BEGIN

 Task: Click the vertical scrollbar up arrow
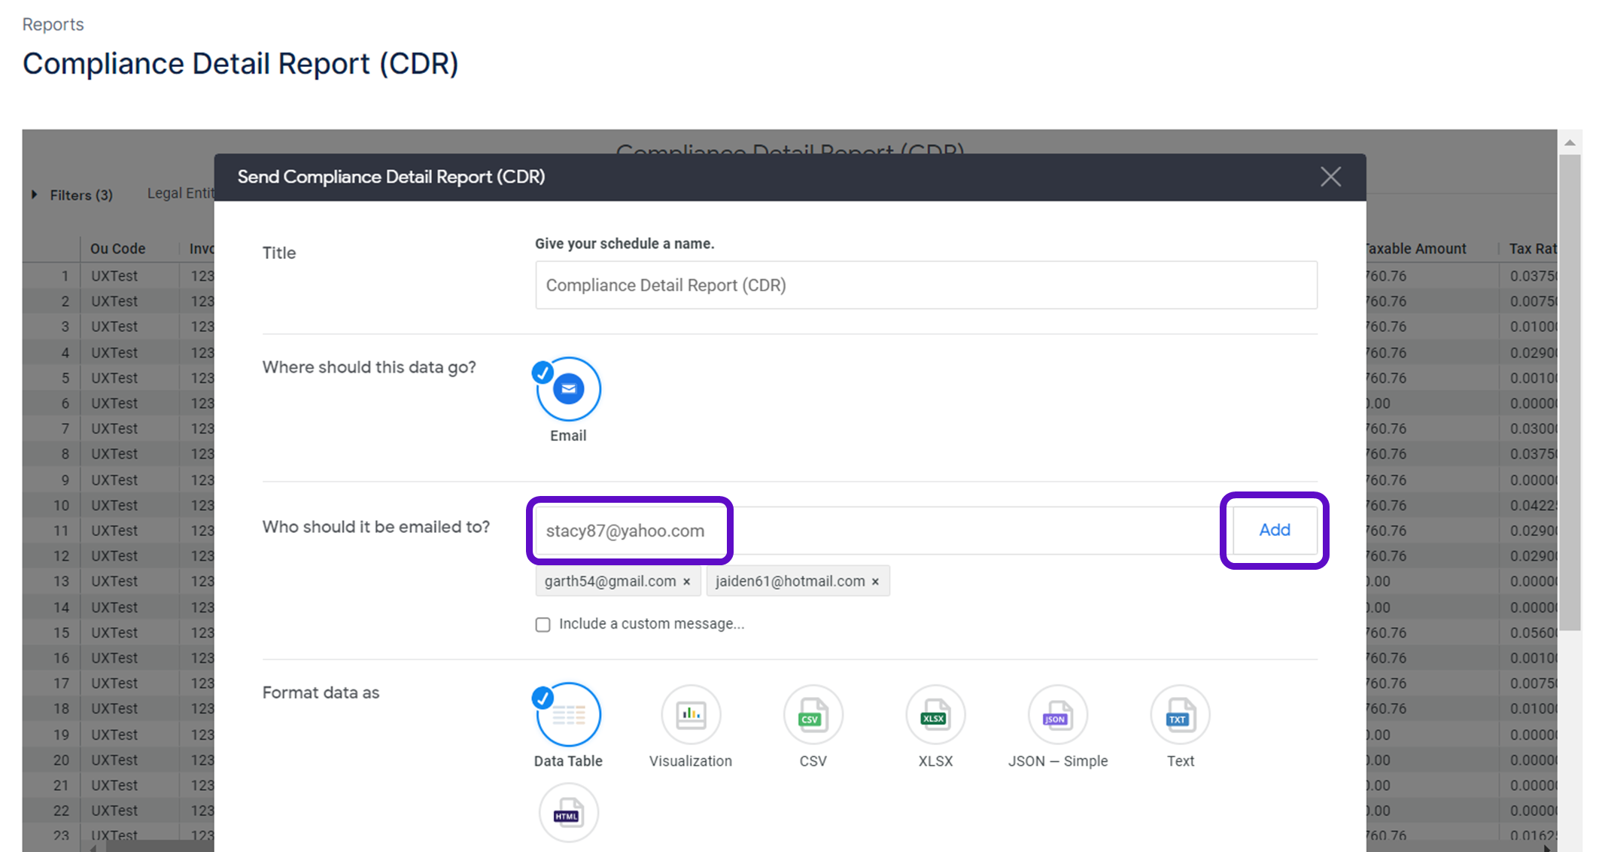coord(1570,142)
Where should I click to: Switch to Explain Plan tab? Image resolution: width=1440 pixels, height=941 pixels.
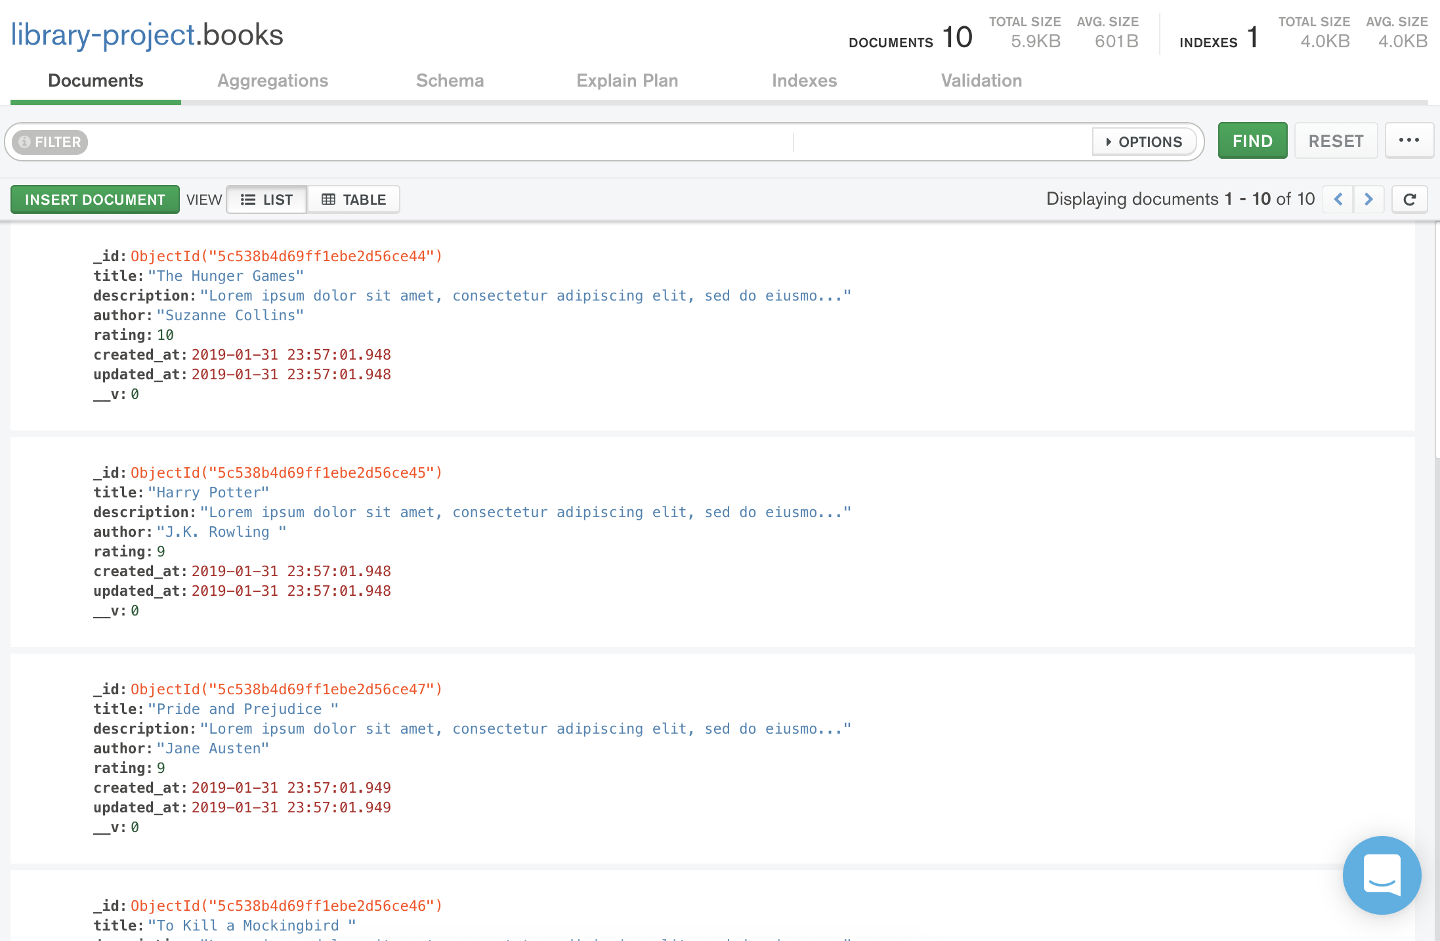(627, 81)
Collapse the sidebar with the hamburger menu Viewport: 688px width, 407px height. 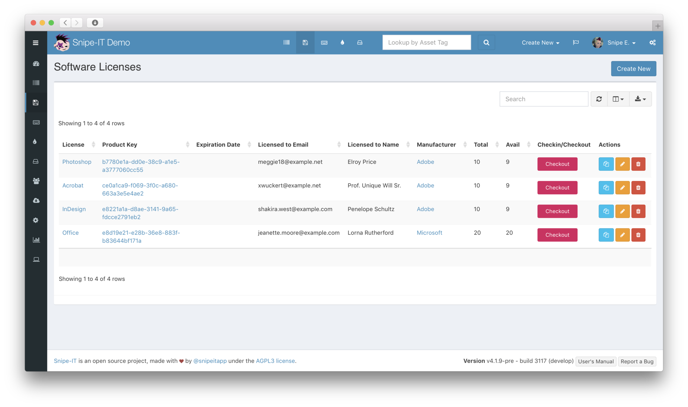tap(36, 42)
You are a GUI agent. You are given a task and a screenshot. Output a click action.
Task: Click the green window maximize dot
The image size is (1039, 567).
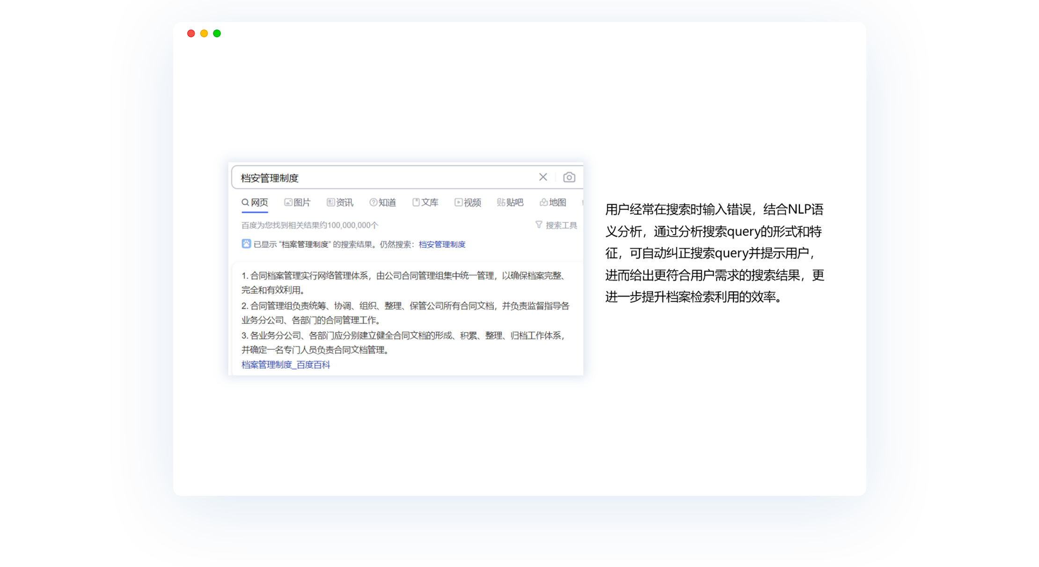pos(217,33)
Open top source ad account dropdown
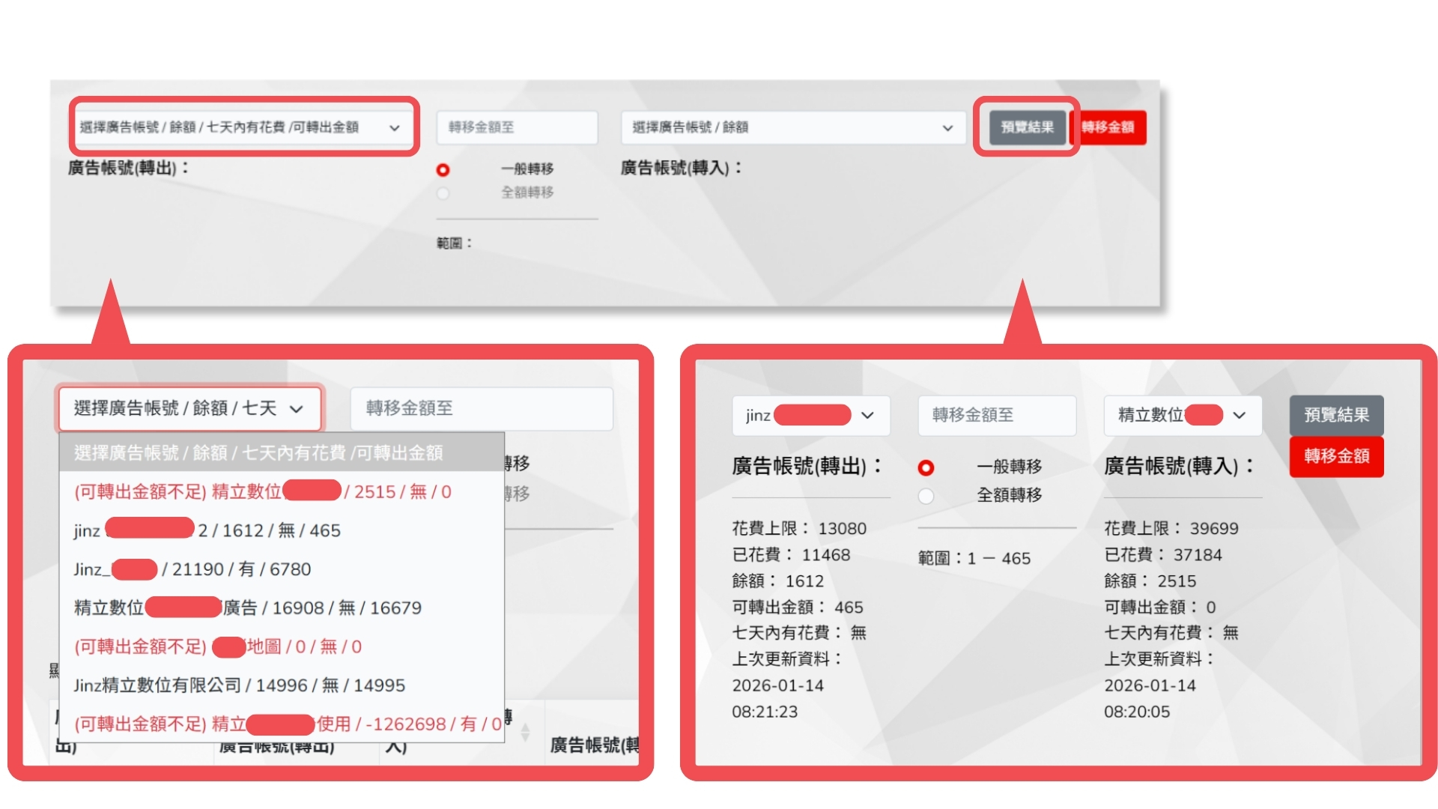 coord(241,127)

END

Your goal = With all pictures excluded, output exactly the lines from the one containing "Task: Click the green window maximize dot" through the final line of the entries, inclusive.

Task solution =
Task: Click the green window maximize dot
The image size is (1039, 567).
pos(217,33)
Open top source ad account dropdown
 coord(241,127)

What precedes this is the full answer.